▸ Exercise requirements:
Restate the listing in full, keeping every word as it is.

▸ Data records:
== Segment start ==

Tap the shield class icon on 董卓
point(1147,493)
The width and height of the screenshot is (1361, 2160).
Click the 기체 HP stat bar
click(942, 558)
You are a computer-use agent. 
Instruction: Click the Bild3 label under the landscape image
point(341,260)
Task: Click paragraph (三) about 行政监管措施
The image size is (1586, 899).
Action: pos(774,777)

== Segment end ==

▸ Completed task:
Tap the shield class icon on 董卓
point(1147,493)
The width and height of the screenshot is (1361, 2160).
Click the 기체 HP stat bar
click(942, 558)
You are a computer-use agent. 
Instruction: Click the Bild3 label under the landscape image
point(341,260)
Task: Click paragraph (三) about 行政监管措施
The image size is (1586, 899).
Action: pos(774,777)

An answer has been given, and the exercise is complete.